それはすごく楽しかったですけど。みんな真剣に撮影をしているんですが、真剣さのかけらもないというような、よくわからない状況でした」

-12月は新作歌舞伎『風の谷のナウシカ』(新橋演舞場)の公演もありますね。チケットが発売と同時にソールドアウトになりました-

「ありがたいですね。これまで『NARUTO -ナルト-』や『ワンピース』を歌舞伎にしてきましたけど、これらの作品は、若い世代から僕らの世代まで幅広い層が見ている漫画原作で、根強いファンがいらっしゃいますからね。チケットが取れなくなるのも当たり前かもしれないと思っていました。

今だからこそ言えますが、ナウシカの歌舞伎化に関しては、お客様に受け入れていただけるか、実は少し不安がありました。
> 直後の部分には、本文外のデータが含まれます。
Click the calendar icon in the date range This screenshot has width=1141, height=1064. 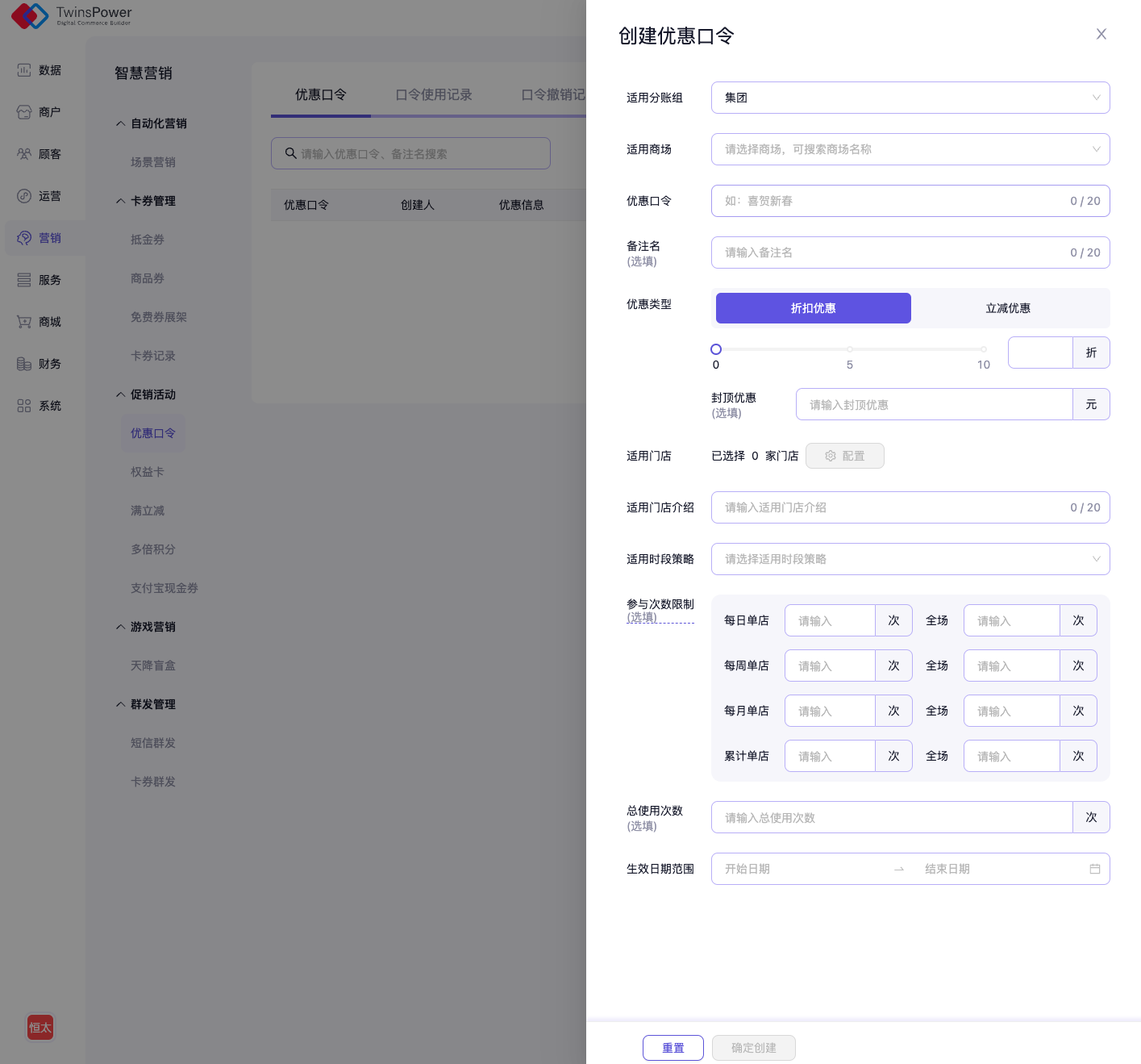point(1094,869)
ですが、ソールドアウトになったということを伺って、やはり日本においてのアニメの影響力というのは、僕たちが思っている以上に凄(すご)いということを実感しました」

-同時進行で1月の「新春浅草歌舞伎」の準備もあると思いますが-

「そうなんです。今月中にそのお稽古も始まります」

-浅草で「新春浅草歌舞伎」を見てお正月が始まるというのが恒例になっているお客さんも多いと思います-

「僕たちも毎年お正月には浅草に戻ってくるということが、一つの目標になってきています。そこでまた自分たちが前年の一年で培(つちか)ってきたこと、やってきたことというものを新たに発揮する機会でもありますので。
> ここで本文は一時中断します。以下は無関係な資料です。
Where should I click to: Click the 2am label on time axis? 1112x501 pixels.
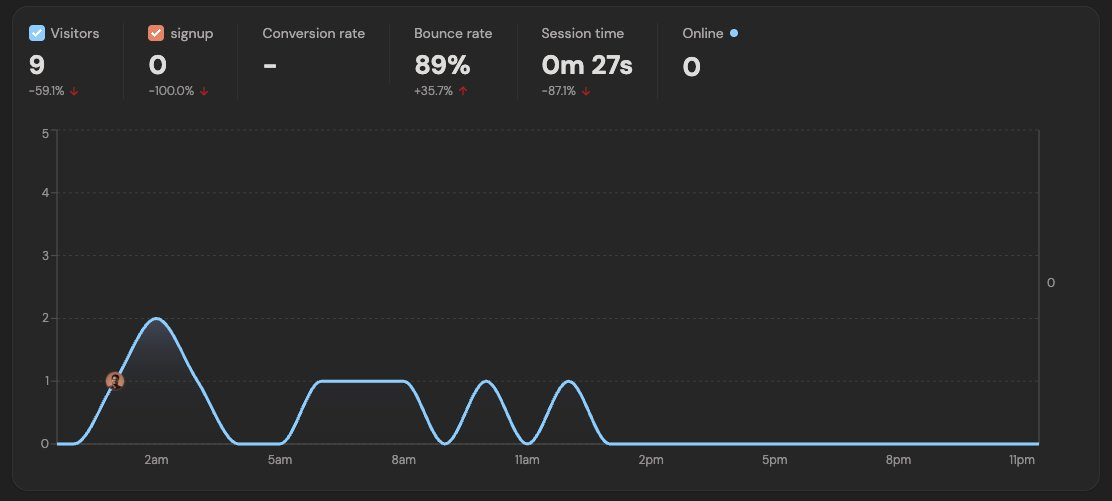pos(156,460)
そういう意味では僕自身もそうですし、周りの後輩たちも初演に比べると、大きくなっているという印象があります」

-ハードなスケジュールが続いていますね-

「そうですね。歌舞伎は休演日がありませんので、初日が開くとお休みがなくなります。ありがたいことに今では毎月どこかで歌舞伎公演はありますので。

続けて歌舞伎公演に出演させていただけるとなると、必然的に前の月の千秋楽が終わればすぐに翌月のお稽古というのは仕方(しかた)がないことですし、僕たちも慣れていますからね。あまり違和感はないです」

-色々なことに挑戦されていますが、今後やってみたいことは?-

「具体的なことはないですけれど、歌舞伎を基軸に、ミュージカルや歌舞伎以外の舞台でもチャンスがあればどんどん積極的に、これからもやっていきたいという気持ちはあります。

歌舞伎以外の世界に触れるということは、『尾上松也』という役者を作る上では重要な要素の一つで、それは今後もずっと続けたいと思っています」

伝統ある「新春浅草歌舞伎」のリーダー的な立場となって2020年で6年目。重責を担いつつ、未来を見つめ、自身の可能性に賭ける挑戦の日々が続く。(津島令子)

※「新春浅草歌舞伎」浅草公会堂
1月2日(木)~26日(日)
第1部 午前11時~  第2部 午後3時~

(C)野中英次/講談社 (C)「課長バカ一代」製作委員会

※ドラマ『課長バカ一代』
主演:尾上松也 出演:木村了 板橋駿谷 永尾まりや 若槻千夏 武野功雄 坂東彦三郎 市川左團次

老舗家電メーカー松芝電機に勤務する八神和彦(尾上松也)は上司に呼ばれて昇進することに。だが、任命された肩書は「課長補佐代理心得」という微妙なものだった…。2020年1月12日(日)19時よりBS12トゥエルビにて放送開始。